We need a beautiful, straightforward feed reader designed for consumers who don’t care about the underlying technology but know they don’t want someone else’s algorithm getting between them and the content they want to read. In other words, we need a feed reader designed for the mainstream — not just the power users who remember Google Reader.
What these approaches share is a commitment to keeping power distributed. Unlike platform-based solutions, they don't require anyone to sit in the middle. Publishers retain control, readers retain choice, and the infrastructure remains open to anyone who wants to build on it.
One of RSS’s biggest strengths is how simple it is. You can build an RSS-powered app in an afternoon. That means it’s easy to pick up, it’s easy to innovate with, and a new ecosystem of apps can build quickly. We just need some tentpole services to organize around.
Build a more social feed ecosystem
RSS doesn’t exist in a vacuum. Over the past few years, a new generation of social web protocols has emerged — ActivityPub, AT Protocol, Nostr, and others — all of which share a basic intuition: the future of online communication should be decentralized, interoperable, and user-controlled.
ActivityPub, the protocol that powers Mastodon and much of the fediverse, is built around the idea of following updates from actors you care about. AT Protocol, which underpins Bluesky, lets users move their identity and social graph between services. Nostr focuses on simple, portable events that anyone can publish and anyone can subscribe to. All of these ecosystems are built on the premise that you should be able to read — and move — your social world wherever you like.
Sound familiar?
In fact, Mastodon and Bluesky both support RSS feeds, and make it relatively easy (if you know the feature exists) to follow peoples’ profiles in a feed reader. That means you don’t need to be a Mastodon or Bluesky member to follow profiles you care about: you can just plug them into your reader of choice. And those platforms don't need to be a part of an interaction at all. If you have both inbound feeds and a feed of your own content publishing out, without heavy requirements for metadata, that’s a fairly complete social web in its own right.
This implies another opportunity, which is still relatively untapped: RSS can serve as a simple layer of connective tissue between today’s social protocols. It’s already universal, already well understood, and already deployed everywhere. Rather than reinventing syndication for each protocol, we could treat RSS as the common denominator. RSS lacks the complexity of ActivityPub or AT Protocol, which is a core strength. It’s a simple, universal transport format that everything can speak.

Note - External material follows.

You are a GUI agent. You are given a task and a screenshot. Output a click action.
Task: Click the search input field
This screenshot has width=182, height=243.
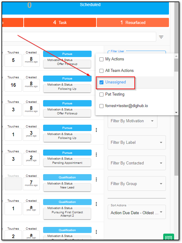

If the social web of the past decade was defined by walled gardens and algorithmic feeds, the next decade could be defined by interoperable layers, where RSS plays the same role for publishing that SMTP plays for email: a basic, universal substrate that everything else can build on.
The important thing about the open social web is not which protocol “wins.” It’s whether we build an ecosystem where publishers keep control of their distribution and readers keep control of their attention. RSS remains one of the strongest tools we have to make that possible.
RSS has always worked quietly in the background. In a moment when the web is being reshaped by enclosure, consolidation, and algorithmic mediation, its reliability is exactly what we need. It offers a simple, durable way for publishers to keep control of their distribution and for readers to keep control of their attention, without permission, platform lock-in, or hidden agendas. If we treat RSS not as a relic of an earlier web but as the strategic infrastructure it already is, it can continue to anchor a more open, more resilient, and more humane internet for decades to come.